─── RECORDS FOR THE TASK ───

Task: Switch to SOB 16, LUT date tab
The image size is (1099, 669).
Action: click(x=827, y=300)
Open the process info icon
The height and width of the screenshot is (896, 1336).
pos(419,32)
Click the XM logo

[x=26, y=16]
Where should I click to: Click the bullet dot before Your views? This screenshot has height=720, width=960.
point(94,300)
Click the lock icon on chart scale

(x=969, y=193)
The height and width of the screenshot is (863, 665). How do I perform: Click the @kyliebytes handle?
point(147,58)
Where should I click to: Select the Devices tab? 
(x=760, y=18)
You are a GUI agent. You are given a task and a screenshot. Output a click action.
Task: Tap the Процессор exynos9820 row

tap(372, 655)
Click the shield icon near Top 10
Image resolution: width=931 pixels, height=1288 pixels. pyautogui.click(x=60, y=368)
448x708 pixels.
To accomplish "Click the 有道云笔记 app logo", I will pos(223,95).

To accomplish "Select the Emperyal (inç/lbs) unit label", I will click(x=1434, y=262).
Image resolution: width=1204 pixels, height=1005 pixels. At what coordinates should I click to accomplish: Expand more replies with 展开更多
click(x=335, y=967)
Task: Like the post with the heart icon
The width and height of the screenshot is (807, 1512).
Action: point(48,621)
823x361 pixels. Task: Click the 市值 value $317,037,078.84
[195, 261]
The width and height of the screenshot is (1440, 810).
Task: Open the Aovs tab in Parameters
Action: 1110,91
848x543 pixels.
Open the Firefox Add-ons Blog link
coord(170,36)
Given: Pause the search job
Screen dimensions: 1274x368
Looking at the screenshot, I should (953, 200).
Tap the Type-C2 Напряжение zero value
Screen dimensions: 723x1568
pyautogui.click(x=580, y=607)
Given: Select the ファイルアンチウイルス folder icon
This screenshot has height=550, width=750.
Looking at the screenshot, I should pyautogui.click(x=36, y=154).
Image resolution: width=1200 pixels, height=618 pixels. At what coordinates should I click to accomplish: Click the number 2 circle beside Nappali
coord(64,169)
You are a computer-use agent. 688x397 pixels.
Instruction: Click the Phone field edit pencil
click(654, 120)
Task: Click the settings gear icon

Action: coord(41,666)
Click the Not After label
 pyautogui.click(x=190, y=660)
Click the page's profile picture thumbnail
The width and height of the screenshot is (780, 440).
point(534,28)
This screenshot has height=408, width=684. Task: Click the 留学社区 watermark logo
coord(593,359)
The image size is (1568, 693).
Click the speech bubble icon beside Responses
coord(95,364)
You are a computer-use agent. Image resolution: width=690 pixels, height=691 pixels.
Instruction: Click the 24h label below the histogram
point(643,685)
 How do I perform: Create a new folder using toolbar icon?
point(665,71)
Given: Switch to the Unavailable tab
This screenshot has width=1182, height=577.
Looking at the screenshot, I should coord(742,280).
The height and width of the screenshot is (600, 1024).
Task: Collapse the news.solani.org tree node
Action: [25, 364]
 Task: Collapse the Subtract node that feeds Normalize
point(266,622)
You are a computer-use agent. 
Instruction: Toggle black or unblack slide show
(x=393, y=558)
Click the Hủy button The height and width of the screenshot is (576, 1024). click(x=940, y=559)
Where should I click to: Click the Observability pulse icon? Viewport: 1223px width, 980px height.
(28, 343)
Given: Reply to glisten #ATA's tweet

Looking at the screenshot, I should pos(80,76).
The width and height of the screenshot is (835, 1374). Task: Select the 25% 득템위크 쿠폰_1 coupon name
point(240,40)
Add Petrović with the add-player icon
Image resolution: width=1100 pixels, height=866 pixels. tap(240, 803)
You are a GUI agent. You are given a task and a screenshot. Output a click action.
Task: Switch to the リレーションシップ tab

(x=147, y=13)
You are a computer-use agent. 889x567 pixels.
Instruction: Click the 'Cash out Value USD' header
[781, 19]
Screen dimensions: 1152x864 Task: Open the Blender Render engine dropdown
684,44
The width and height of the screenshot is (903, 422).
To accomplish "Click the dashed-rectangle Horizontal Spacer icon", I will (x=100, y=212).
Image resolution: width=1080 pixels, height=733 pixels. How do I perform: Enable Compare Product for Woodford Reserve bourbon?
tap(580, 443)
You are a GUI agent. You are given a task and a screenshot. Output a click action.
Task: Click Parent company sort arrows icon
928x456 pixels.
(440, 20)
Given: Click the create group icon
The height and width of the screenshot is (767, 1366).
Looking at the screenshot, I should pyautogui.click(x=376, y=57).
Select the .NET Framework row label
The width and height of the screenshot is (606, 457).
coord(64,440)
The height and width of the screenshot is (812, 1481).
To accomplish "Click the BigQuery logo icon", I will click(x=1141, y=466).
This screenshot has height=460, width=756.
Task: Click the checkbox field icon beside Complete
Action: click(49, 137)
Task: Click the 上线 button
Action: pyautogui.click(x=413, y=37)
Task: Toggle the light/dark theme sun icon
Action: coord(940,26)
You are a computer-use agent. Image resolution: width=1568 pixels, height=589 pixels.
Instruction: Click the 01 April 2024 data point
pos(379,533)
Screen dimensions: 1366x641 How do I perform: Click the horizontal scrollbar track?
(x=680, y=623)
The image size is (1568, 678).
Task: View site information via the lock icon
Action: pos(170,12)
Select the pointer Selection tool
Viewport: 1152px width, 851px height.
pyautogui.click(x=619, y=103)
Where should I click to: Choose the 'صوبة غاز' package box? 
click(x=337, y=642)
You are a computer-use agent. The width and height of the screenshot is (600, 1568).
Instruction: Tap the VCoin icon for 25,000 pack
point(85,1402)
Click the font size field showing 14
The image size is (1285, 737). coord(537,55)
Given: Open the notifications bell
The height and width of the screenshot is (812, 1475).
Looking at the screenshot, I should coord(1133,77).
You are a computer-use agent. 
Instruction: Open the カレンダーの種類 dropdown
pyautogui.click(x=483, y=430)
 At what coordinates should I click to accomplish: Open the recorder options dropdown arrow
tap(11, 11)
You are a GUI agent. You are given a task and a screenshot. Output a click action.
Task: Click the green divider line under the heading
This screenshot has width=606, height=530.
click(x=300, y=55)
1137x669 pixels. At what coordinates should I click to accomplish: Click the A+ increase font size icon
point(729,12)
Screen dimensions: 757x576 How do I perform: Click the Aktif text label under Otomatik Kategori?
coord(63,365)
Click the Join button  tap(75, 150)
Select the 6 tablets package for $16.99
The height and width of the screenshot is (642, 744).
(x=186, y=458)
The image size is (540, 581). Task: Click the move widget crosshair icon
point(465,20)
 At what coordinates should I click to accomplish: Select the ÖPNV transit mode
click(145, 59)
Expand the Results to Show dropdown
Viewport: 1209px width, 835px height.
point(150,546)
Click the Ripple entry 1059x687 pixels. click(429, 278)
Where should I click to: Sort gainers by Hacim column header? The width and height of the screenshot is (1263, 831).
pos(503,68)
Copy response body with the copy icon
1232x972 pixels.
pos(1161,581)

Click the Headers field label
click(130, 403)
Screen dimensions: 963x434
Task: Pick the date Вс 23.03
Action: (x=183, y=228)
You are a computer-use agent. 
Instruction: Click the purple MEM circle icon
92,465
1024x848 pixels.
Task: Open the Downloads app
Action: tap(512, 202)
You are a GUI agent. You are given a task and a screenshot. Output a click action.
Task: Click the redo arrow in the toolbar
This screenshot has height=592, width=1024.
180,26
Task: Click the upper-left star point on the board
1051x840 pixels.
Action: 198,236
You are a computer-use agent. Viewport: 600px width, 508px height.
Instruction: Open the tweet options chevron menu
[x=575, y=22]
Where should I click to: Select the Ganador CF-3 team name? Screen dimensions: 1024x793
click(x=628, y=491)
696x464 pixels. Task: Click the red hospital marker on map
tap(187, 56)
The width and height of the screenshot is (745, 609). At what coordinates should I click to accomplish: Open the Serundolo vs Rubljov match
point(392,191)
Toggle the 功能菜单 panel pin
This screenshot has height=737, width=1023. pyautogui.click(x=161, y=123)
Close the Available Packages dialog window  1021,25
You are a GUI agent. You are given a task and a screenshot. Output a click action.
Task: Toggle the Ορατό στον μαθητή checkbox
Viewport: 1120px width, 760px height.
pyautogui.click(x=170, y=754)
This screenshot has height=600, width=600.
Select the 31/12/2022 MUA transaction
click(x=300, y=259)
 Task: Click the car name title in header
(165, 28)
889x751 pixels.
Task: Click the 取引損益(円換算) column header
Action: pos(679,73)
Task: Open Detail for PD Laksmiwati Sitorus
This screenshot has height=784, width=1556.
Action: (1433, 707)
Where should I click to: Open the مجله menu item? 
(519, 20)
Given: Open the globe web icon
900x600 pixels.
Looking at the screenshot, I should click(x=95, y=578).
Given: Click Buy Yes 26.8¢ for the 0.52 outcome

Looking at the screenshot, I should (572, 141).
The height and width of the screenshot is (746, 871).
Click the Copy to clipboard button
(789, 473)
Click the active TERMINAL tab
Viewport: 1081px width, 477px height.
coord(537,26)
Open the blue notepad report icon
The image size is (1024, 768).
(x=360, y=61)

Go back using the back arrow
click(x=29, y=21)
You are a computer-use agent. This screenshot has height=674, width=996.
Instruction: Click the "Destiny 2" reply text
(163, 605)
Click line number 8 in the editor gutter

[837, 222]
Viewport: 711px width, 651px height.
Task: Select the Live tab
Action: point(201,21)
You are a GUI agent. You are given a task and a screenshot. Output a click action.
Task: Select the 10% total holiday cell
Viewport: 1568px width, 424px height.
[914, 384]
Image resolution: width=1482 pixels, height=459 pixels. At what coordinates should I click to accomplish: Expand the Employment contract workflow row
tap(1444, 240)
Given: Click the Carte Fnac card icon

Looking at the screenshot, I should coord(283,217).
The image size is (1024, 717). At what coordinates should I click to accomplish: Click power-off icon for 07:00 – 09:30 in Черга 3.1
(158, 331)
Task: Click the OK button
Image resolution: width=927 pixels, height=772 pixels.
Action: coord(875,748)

───

[EXERCISE DETAILS]: Now copy each line of the entries that mentions "computer".

[FINAL ANSWER]:
You are a computer-use agent. 688x397 pixels.
You are a computer-use agent. Image resolution: width=690 pixels, height=691 pixels.
You are a computer-use agent. 
You are a computer-use agent. 889x567 pixels.
You are a computer-use agent. Image resolution: width=1568 pixels, height=589 pixels.
You are a computer-use agent. The width and height of the screenshot is (600, 1568).
You are a computer-use agent. 
You are a computer-use agent. 
You are a computer-use agent. Viewport: 600px width, 508px height.
You are a computer-use agent. This screenshot has height=674, width=996.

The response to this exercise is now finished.